In short, physical hardware/software products are not distilled down to a single set of files. The idea of placing your EDA work on the cloud while everything else is stored and maintained in a local managed repository is nothing less than ludicrous. This is also the reason for which we use Solidworks instead of Fusion 360 (of which we own licenses but only use it in a very limited context).
The thought that a company like Altium would actually believe that non trivial companies would say "Oh, OK, we'll move all of our EDA work to the cloud now" is nothing less than ignorant. The circuit board is just one element of a product, and, sometimes a very minor part.
> the nonsense and disrespect for its users of the last two decades.
Exactly.
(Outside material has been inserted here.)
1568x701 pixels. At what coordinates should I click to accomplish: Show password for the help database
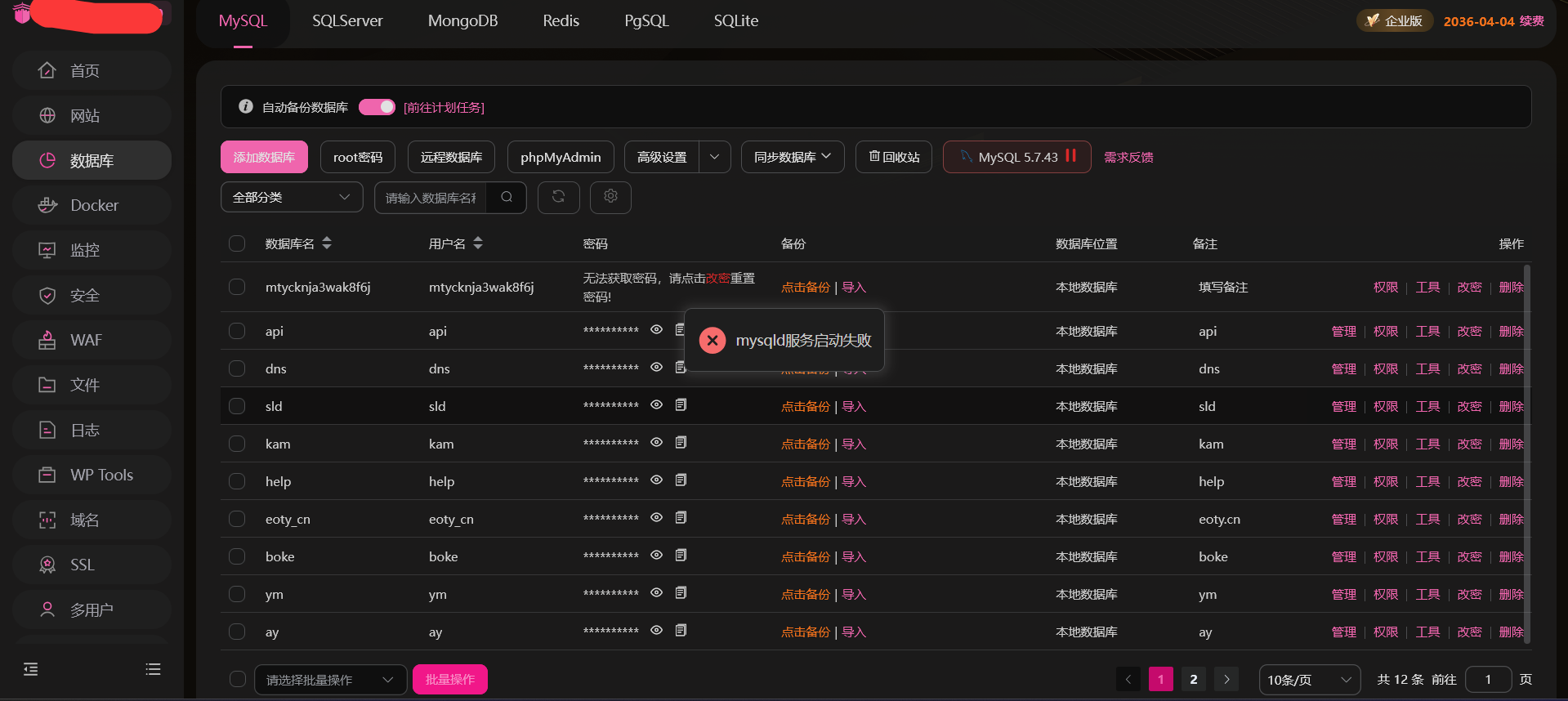(656, 480)
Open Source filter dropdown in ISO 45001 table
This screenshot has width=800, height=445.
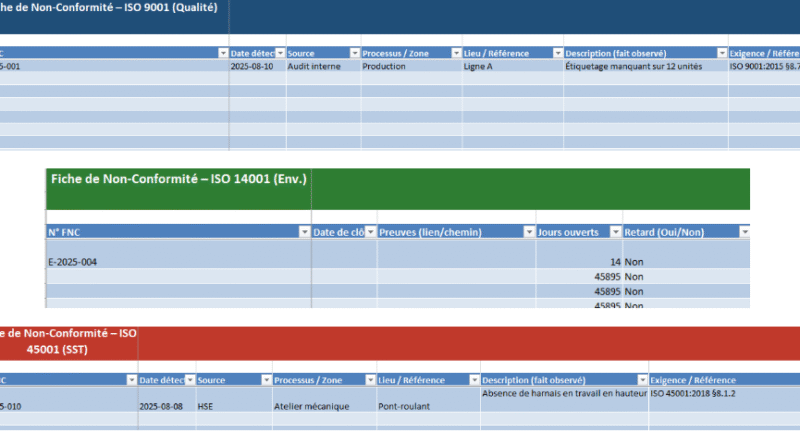264,380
For the reasons I listed above and more.
Once you get to the point where the thousands of dollars you send a software vendor every year are being used for crap that is utterly useless and irrelevant to you (and, I argue, the majority of users) it's time to move on. They don't get it. And I hope they pay for it with a massive loss of revenue. KiCad is actually at the point where most open minded professionals would have no problems at all. Sure, the GUI is kind of "retro" and it might not be as visually refined as other tools. Who the "*ck" cares? Seriously. It gets the job done. That's all that matters.
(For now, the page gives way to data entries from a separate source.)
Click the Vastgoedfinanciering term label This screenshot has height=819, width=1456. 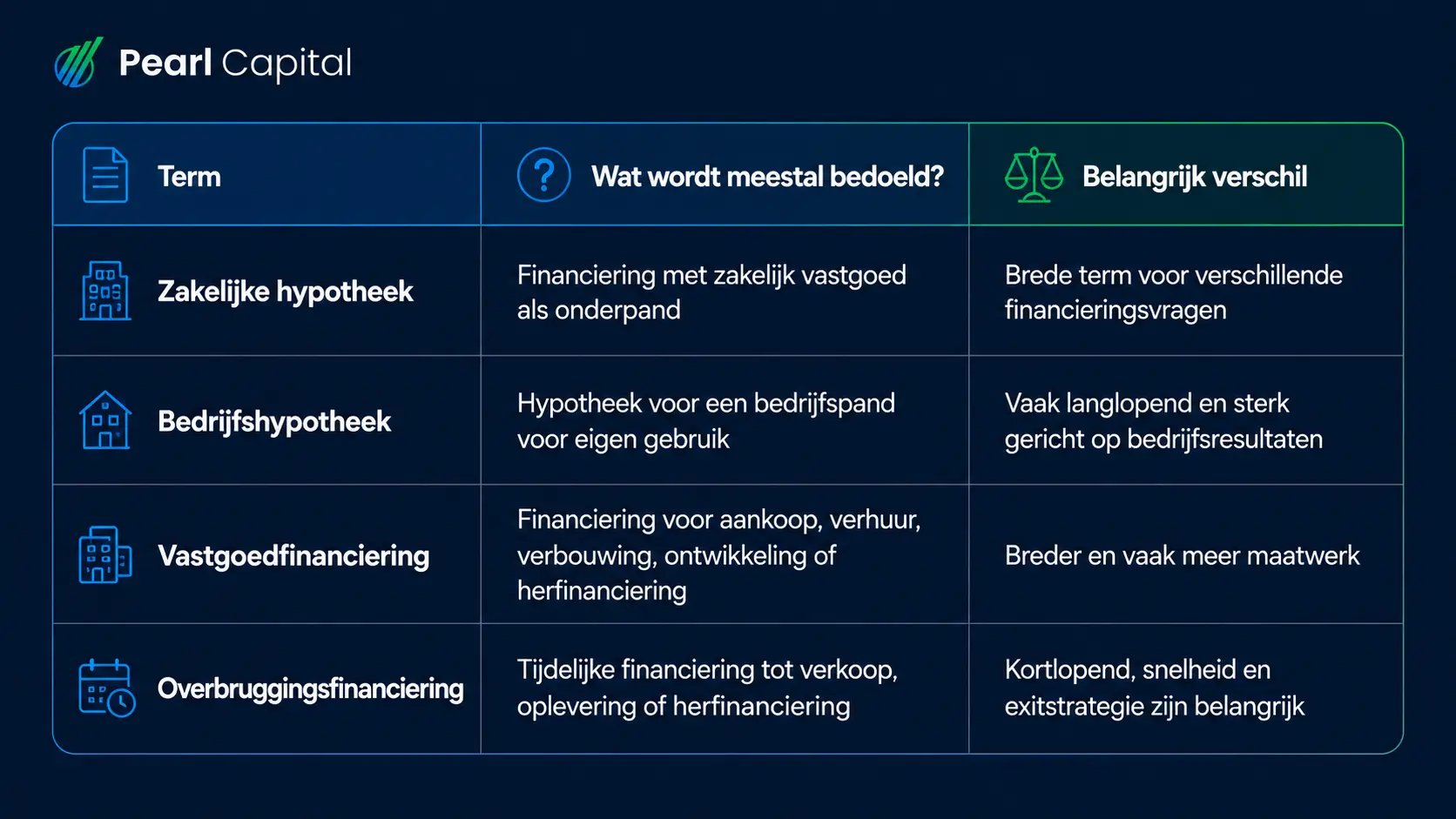(293, 555)
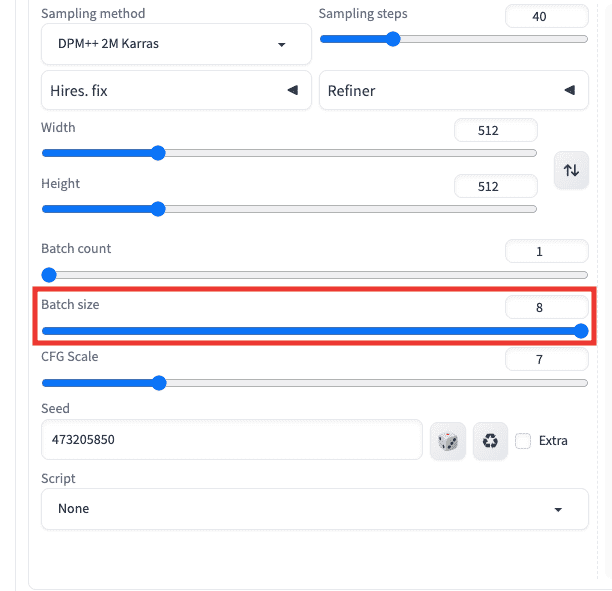Click the recycle reuse seed icon
Screen dimensions: 612x591
tap(490, 441)
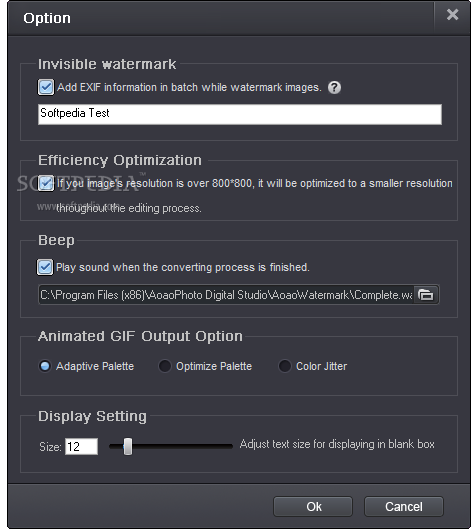Toggle Add EXIF information checkbox
471x529 pixels.
click(46, 87)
I almost can't think of a type of board you cannot do with KiCad. I would suggest you try it with a hobby project or two and go from there. Version 6 made important improvements to the file format and other areas. This is what we were waiting for. I wouldn't have touched it before 6.0.
Watch this and see what portions of it align with the kind of work you do:
Also, like I said in my prior comment, Python scripting turns KiCad into a very powerful tool. A loot of these videos are outdated (prior versions). The point is to illustrate the range of ideas that can be covered using Python.
I have to say KiCad 6 is much nicer, since Pcbnew and Eeschema finally have the same UI. Having made a lot of mistakes on my first "big" design, resulting in multiple redraws, I actually find KiCad quite usable.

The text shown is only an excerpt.